Notebook Markdown Translator
A powerful Python tool for extracting markdown cells from Jupyter notebooks, facilitating translation through LLMs, and applying translations back to create multilingual notebooks.
🌟 Features
- 📥 Extract markdown cells from Jupyter notebooks to structured JSON
- 🔄 Apply translated content back to create new notebooks
- 📊 Progress tracking with rich console output
- 🛡️ Type-safe implementation with comprehensive error handling
- 🎯 Command-line interface for easy automation
- 🔍 Preserves notebook structure and metadata
🚀 Quick Start
Installation
- Clone the repository:
git clone https://github.com/byigitt/notebook-markdown-translator.git
cd notebook-markdown-translator
- Create a virtual environment and install using uv:
uv venv
. .venv/Scripts/activate # On Windows
uv pip install -e .
Basic Usage
- Extract markdown from a notebook:
python -m notebook_translator extract path/to/your/notebook.ipynb
This creates a notebook.md.json file containing all markdown cells in a simple format:
{
"cells": {
"0": "# Introduction\nThis is the first cell",
"5": "## Data Processing\nHere's how we process the data",
"8": "### Results\nThese are our findings"
}
}
-
Translate the content:
- Use the generated JSON file with your preferred LLM
- Only the text content needs to be translated
- Cell indices must remain unchanged
Here's a recommended prompt for LLM translation (customize the target language as needed):
You are an expert in Turkish translation and an experienced educator. Translate the following content into Turkish while strictly adhering to these guidelines:
- Do not translate specific terms such as 'token'; they should remain in their original language.

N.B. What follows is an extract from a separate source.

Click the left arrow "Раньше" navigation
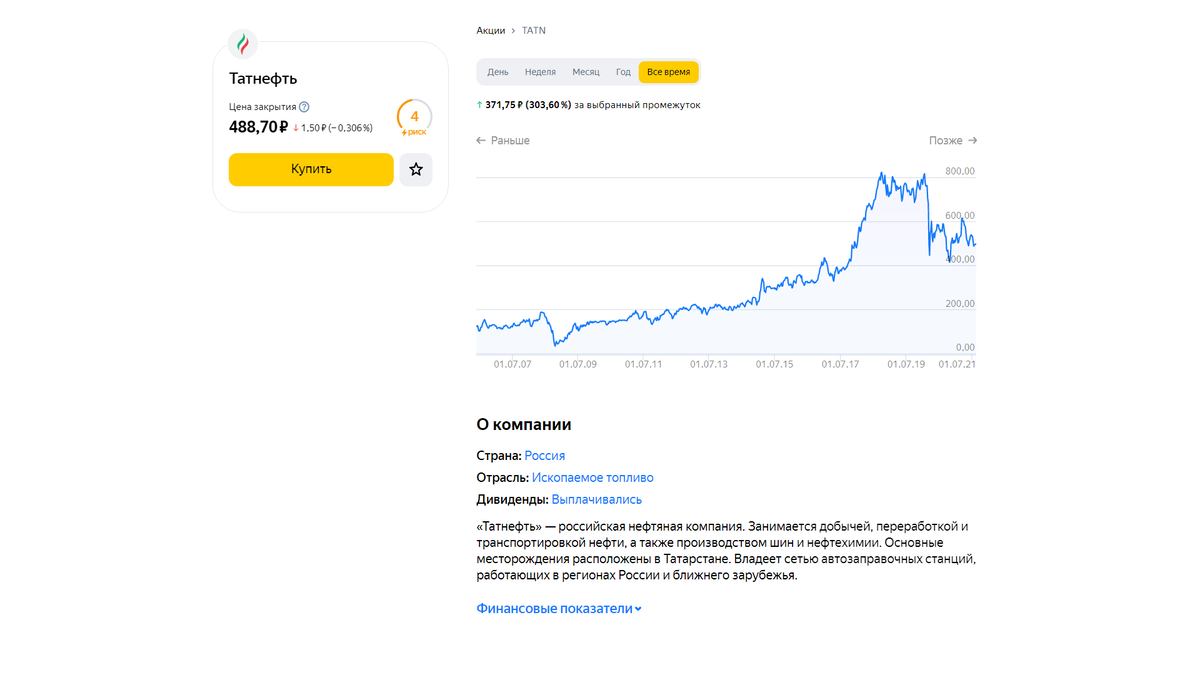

- Translate the descriptive parts into Turkish.
- Do not modify the markdown structure; preserve it exactly as it is.
- Maintain the JSON format precisely, translating only the text content inside the objects.
- Ensure the translation follows all Turkish grammar, spelling, and punctuation rules meticulously.
- Do not alter the context, logic, or meaning of the text; stay within the given context at all times.
- Present the translation in a clear and instructional manner to make it easy to understand.
- Do not translate terminology related to the code or code blocks.
Here's your json content:
[Paste your JSON content here]
Example translation:
{
"cells": {
"0": "# Giriş\nBu ilk hücre",
"5": "## Veri İşleme\nVerileri nasıl işlediğimiz burada anlatılıyor",
"8": "### Sonuçlar\nBulgularımız bunlar"
}
}
- Apply translations back:
python -m notebook_translator apply translated.md.json original_notebook.ipynb
Command Options
Extract Command
python -m notebook_translator extract <notebook.ipynb> [options]
Options:
-o, --output PATH: Custom output path for the JSON file (default: <notebook_name>.md.json)
Apply Command
python -m notebook_translator apply <markdown.json> <notebook.ipynb> [options]
Options:
-o, --output PATH: Custom output path for the translated notebook (default: <notebook_name>_translated.ipynb)
🛠️ Development
Setup Development Environment
- Install development dependencies:
uv pip install -e ".[dev]"
- Run tests:
pytest
Project Structure
notebook-markdown-translator/
├── src/
│ └── notebook_translator/
│ ├── __init__.py
│ ├── cli.py # Command-line interface
│ ├── markdown_extractor.py # Core extraction logic
│ └── types.py # Pydantic models
└── pyproject.toml # Project configuration
🔒 Type Safety & Error Handling
- Full type hints with runtime validation using Pydantic
- Comprehensive error messages with rich console output
- Proper exception hierarchy for different error cases
- MyPy strict mode enabled for static type checking
🤝 Contributing
- Fork the repository
- Create your feature branch (
git checkout -b feature/amazing-feature)
- Commit your changes (
git commit -m 'Add amazing feature')
- Push to the branch (
git push origin feature/amazing-feature)
- Open a Pull Request
📝 License
This project is licensed under the MIT License - see the LICENSE file for details.